== Directions ==
Swap each occurrence of "Instruction" in the records below for "Directive" and reproduce all the lines with everything else left unchanged.

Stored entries
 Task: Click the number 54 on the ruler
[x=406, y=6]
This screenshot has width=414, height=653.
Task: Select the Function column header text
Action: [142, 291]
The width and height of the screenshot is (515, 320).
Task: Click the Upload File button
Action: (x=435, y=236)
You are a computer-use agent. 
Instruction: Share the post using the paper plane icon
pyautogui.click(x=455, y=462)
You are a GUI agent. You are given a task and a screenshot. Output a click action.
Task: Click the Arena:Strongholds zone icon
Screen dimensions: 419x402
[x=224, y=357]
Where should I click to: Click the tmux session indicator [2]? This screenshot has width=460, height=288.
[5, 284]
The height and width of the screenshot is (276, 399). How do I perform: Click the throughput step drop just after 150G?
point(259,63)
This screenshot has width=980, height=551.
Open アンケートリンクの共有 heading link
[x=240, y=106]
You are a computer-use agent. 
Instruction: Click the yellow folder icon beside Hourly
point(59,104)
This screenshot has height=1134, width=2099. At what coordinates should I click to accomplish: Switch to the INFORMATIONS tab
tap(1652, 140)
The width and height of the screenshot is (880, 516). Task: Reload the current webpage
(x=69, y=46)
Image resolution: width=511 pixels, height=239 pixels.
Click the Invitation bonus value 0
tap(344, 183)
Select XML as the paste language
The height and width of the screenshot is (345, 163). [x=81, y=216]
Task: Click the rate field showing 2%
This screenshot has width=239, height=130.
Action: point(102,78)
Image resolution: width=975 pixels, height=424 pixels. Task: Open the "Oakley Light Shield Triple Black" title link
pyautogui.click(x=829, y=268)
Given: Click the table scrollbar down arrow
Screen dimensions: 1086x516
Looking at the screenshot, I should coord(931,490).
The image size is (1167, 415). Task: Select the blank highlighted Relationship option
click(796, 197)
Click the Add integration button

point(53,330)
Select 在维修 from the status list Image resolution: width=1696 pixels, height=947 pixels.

== Finished exercise ==
 Task: Click the number 54 on the ruler
[x=406, y=6]
This screenshot has width=414, height=653.
Task: Select the Function column header text
Action: [142, 291]
The width and height of the screenshot is (515, 320).
Task: Click the Upload File button
Action: (x=435, y=236)
You are a computer-use agent. 
Directive: Share the post using the paper plane icon
pyautogui.click(x=455, y=462)
You are a GUI agent. You are given a task and a screenshot. Output a click action.
Task: Click the Arena:Strongholds zone icon
Screen dimensions: 419x402
[x=224, y=357]
Where should I click to: Click the tmux session indicator [2]? This screenshot has width=460, height=288.
[5, 284]
The height and width of the screenshot is (276, 399). How do I perform: Click the throughput step drop just after 150G?
point(259,63)
This screenshot has width=980, height=551.
Open アンケートリンクの共有 heading link
[x=240, y=106]
You are a computer-use agent. 
Directive: Click the yellow folder icon beside Hourly
point(59,104)
This screenshot has height=1134, width=2099. At what coordinates should I click to accomplish: Switch to the INFORMATIONS tab
tap(1652, 140)
The width and height of the screenshot is (880, 516). Task: Reload the current webpage
(x=69, y=46)
Image resolution: width=511 pixels, height=239 pixels.
Click the Invitation bonus value 0
tap(344, 183)
Select XML as the paste language
The height and width of the screenshot is (345, 163). [x=81, y=216]
Task: Click the rate field showing 2%
This screenshot has width=239, height=130.
Action: point(102,78)
Image resolution: width=975 pixels, height=424 pixels. Task: Open the "Oakley Light Shield Triple Black" title link
pyautogui.click(x=829, y=268)
Given: Click the table scrollbar down arrow
Screen dimensions: 1086x516
Looking at the screenshot, I should coord(931,490).
The image size is (1167, 415). Task: Select the blank highlighted Relationship option
click(796, 197)
Click the Add integration button

point(53,330)
Select 在维修 from the status list Image resolution: width=1696 pixels, height=947 pixels.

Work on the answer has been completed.